By lowering usage barriers and optimizing product experiences, Insta360 has captured innovators and early adopters who, like the company, are enthusiastic about exploring new technologies. They have been the primary drivers of growth in recent years.
However, for the broader mass market, “ease of use” is only a necessary condition, not a sufficient one.
A larger variable comes from DJI. DJI is no ordinary product company; it boasts top-tier supply chain integration capabilities, a global distribution network, and imaging technology and brand recognition accumulated in the drone sector.
Its entry has transformed Insta360 from a sector definer into one of two dominant players in a duopoly. This change in the competitive landscape brings not occasional fluctuations but sustained price wars, supply chain battles, and more.
Meanwhile, Insta360 is attempting to build a richer product matrix, including drones and microphones mentioned earlier. This is almost a standard move for “single-category breakthrough” companies after going public: using capital raised from the markets to fuel a second growth curve.

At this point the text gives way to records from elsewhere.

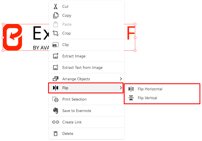Click the Clip dotted-frame icon
Image resolution: width=202 pixels, height=141 pixels.
pos(56,45)
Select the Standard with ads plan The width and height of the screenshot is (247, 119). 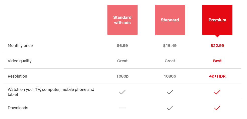pos(122,20)
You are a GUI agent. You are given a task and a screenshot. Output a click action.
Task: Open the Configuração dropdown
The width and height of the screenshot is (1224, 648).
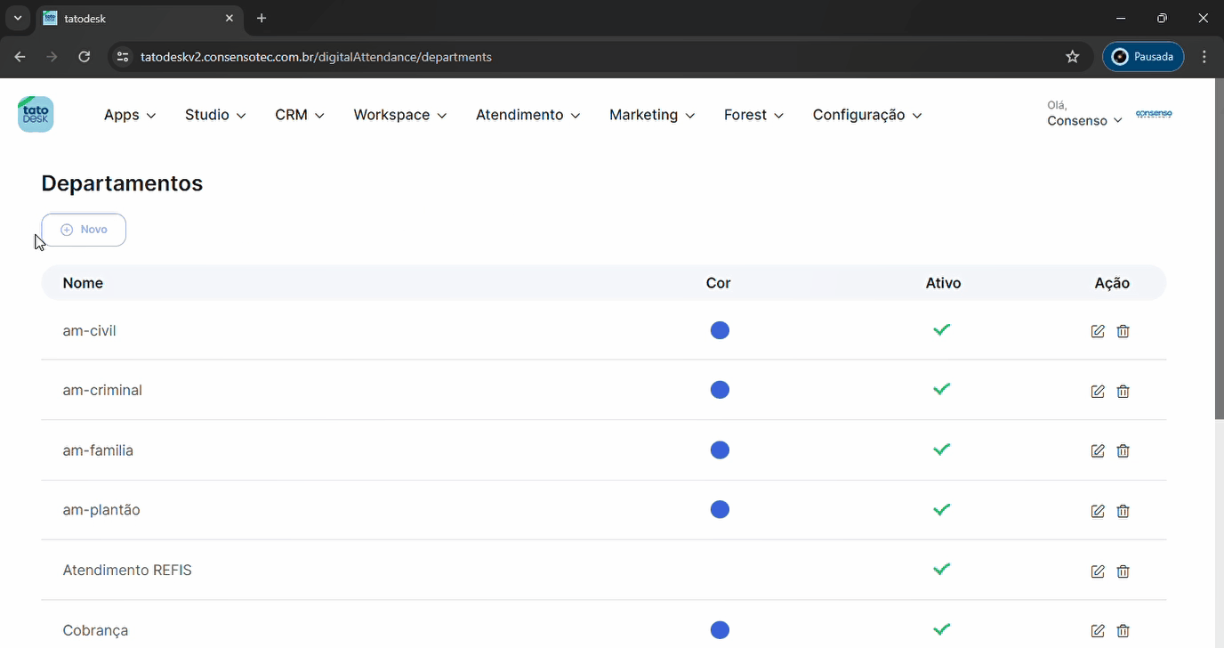coord(866,115)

The “Antigravity A1,” co-incubated by Insta360 Innovations and a third party, carries a mission that transcends the product itself, relating to the company's fate. However, its sales performance has not lived up to such high expectations, and its price was reduced after DJI launched its first panoramic drone, the Avata 360.

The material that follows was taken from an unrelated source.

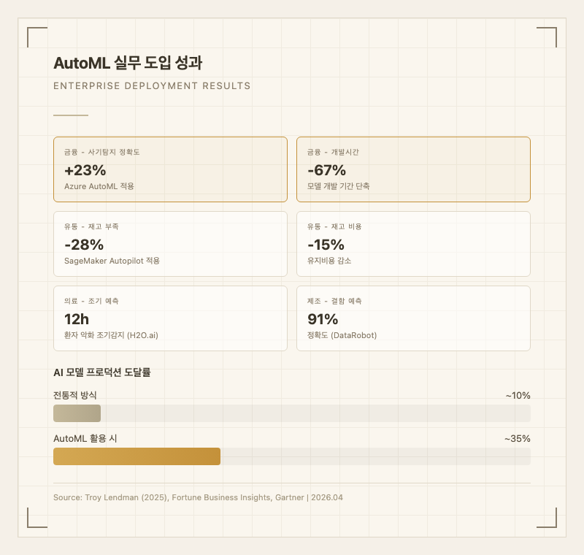
Task: Click the AutoML 활용 시 progress bar fill
Action: click(x=137, y=456)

If new product breakthroughs can unlock a second growth curve and proprietary chip development establishes genuine technological barriers, transforming the company from a panoramic camera company into an intelligent imaging platform, then today's strategic investments will become tomorrow's moat, justifying its above-industry valuation.
If new products fail to gain traction, competition and costs continue to compress profit margins, and cash flow is rapidly depleted in a two-front war, then Insta360 will inevitably regress from a sector leader to an ordinary hardware company, with its high valuation dissipating alongside its scarcity and imagination space.
These questions have persistently haunted Insta360, and as progress is made in unlocking [potential/solutions, depending on context], the urgency to address and resolve them becomes even more pronounced.
With pricing power now distributed among a wider range of investors, the company's valuation may no longer be solely dependent on a single standout product, a compelling narrative, or a fleeting market position. Instead, its true worth will increasingly hinge on its capacity to consistently demonstrate resilience and innovation in the face of fierce competition.